Toughness, making the difficult decisions and focusing on the bottom line were central to Devey's business philosophy. Born in Bolton, she grew up with business in the atmosphere. "My parents always ran small businesses," she recalls. "I grew up with a degree of acumen around me, though running a business was never what I particularly aspired to."

After school, she worked at a haulage company checking tachographs, and slowly "gravitated" towards logistics and transport. From there a corporate career opened up, first with Littlewoods, then Tibbett, Britten and Scorpio and finally seven years with retail distributor TNT. In 1996, she formed her own company, Pall-Ex.

Her revolutionary idea was to provide central hubs for distributors where they could swap small pallet-based loads, thus shortening journeys and ensuring lorries carried a full load both to and from delivery points. Hubs have become a model for the industry.

Pall-Ex itself now has an annual turnover in excess of £100 million. But it almost never got off the ground. "I'd not long started my business when the landlord revealed that the site we were using didn't have the right planning permission for storage and distribution. We got a note from the council saying they were pulling the plug," she recalls.

Rather than pack it in, Devey faced down the threat by defiantly phoning every Labour councillor in her area. "I said 'Are you going to put all these people's jobs on the line?' I got a stay of execution until I found new premises. I had to get through six months of turmoil and still had to motivate staff and put a front on. I needed those people."

The making of an entrepreneur

The story underlines Devey's approach to business. She peppered her speech with words like "tenacity", "enthusiasm" and "determination". For her, being an entrepreneur meant being utterly self-sufficient and working tirelessly to bring a "vision" to life, no matter what the obstacles.

"Not everybody has the same drive and staying power," she admitted. "Successful entrepreneurs have to be so good because there's no external support.

"You've got to take risk. You've got to have a small degree of arrogance about you and say 'Yes, I can do it'. Self belief - that doesn't cost anything."

Success wasn't without its price, however. A single mother, her son has had well-publicised problems with heroin. "I've had my challenges. You do blame yourself for that, but I think he now understands my work ethic and what I provided for him." It's a rare moment of self-doubt," she confessed.

The business journey continues

But it doesn't last. Devey was quickly back to business, talking about her expansion into Italy and Eastern Europe and her plans to take Pall-Ex into fast-growing economies such as Malaysia, Russia, the United Arab Emirates and the Far East.

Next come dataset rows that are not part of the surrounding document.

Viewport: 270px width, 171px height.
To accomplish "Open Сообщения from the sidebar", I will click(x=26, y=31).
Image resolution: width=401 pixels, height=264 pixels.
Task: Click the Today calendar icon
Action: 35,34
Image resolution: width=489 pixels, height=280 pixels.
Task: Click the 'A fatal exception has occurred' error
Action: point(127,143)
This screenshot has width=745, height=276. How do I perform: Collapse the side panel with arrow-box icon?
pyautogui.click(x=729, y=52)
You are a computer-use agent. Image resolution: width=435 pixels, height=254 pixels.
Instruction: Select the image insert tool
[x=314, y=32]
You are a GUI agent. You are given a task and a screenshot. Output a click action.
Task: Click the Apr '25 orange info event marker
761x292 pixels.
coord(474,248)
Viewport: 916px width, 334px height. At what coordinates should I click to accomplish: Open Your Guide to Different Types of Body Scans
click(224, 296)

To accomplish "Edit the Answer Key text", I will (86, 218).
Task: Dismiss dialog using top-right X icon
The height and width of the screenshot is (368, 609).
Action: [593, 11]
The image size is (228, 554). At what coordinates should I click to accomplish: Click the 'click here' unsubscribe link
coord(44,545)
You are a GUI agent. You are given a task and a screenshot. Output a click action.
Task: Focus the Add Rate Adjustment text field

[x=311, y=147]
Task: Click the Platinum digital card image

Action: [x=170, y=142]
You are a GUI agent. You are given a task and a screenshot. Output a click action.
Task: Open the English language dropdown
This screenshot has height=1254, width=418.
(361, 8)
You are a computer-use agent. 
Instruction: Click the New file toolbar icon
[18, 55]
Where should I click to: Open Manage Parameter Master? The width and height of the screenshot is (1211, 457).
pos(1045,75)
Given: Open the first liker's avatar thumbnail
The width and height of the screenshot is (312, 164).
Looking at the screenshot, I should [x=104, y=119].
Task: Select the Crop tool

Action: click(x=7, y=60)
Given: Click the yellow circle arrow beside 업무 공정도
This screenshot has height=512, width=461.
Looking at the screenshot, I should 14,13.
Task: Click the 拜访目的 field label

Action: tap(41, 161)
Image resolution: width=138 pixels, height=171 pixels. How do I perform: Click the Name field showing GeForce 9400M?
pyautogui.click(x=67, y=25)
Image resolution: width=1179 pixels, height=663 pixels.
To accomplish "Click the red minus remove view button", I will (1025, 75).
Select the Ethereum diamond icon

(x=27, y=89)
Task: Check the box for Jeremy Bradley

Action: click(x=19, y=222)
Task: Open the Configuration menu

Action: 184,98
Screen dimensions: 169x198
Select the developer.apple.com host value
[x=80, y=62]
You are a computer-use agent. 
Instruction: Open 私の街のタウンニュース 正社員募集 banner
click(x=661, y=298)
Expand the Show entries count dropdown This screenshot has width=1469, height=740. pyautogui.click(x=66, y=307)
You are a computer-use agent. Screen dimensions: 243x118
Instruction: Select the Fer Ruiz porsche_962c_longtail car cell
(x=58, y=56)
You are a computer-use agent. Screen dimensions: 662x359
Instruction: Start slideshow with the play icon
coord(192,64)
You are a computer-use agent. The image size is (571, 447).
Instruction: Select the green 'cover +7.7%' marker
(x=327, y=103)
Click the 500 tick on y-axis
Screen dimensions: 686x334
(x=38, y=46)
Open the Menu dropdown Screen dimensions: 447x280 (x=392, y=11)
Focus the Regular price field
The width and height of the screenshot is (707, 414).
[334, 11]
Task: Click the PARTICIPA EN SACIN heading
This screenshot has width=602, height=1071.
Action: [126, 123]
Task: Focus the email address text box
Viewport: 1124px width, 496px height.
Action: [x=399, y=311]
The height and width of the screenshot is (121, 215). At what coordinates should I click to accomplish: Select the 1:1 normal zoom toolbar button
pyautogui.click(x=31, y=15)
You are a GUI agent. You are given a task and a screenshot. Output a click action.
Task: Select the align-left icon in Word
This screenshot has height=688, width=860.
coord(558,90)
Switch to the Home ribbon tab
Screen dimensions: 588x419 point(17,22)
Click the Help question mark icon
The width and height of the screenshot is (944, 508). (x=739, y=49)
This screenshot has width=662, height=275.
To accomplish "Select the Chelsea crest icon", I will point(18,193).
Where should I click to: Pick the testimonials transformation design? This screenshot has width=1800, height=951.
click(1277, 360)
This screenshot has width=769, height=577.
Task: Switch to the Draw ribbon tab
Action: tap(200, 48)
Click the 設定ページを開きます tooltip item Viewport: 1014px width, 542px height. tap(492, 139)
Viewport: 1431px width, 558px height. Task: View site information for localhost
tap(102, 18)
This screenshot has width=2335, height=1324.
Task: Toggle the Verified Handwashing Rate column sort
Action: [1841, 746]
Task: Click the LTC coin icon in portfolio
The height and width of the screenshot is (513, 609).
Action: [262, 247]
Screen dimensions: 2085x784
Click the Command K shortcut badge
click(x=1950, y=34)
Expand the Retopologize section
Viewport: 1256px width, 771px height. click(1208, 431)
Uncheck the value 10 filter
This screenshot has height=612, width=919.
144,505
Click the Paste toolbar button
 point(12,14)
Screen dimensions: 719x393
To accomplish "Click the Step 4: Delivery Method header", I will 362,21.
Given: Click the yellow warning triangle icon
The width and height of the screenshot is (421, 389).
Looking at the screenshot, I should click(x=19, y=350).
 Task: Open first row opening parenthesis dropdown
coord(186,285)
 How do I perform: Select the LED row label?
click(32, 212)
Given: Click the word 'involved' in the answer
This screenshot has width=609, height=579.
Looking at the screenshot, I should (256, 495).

With such an entrepreneurial drive, why did she stayed in transport and logistics? Why not something more glamorous? "Once you're in, it's difficult to get out of," she explained. "It's one of the largest employing industries in the world."

When asked what she would have done if she hadn't stayed in transport and logisitics she confesssed, "I'd probably go into a service industry with a model I could franchise, with low capital expenditure and high returns," she says without hesitation. No frills, no nonsense, always the business brain tick-tick-ticking away.

From The Business Inspector to Dragons' Den and beyond

Devey replaced James Caan on Dragons' Den. It was a natural next step for one of the UK's highest-profile business figures. Devey herself was delighted with the appointment, saying: "I would have loved the opportunity to have stood before the Dragons, and I remembered my own experiences and the realities of running a business today, when choosing who to support - or reject."

Devey left the Dragons' Den after the screening of the tenth series. Her next move was to front the Channel 4 series The Intern, as well as presenting Hilary Devey's Women at the Top on BBC2.

Hilary Devey died after a long illness aged just 65 on 11 June 2022.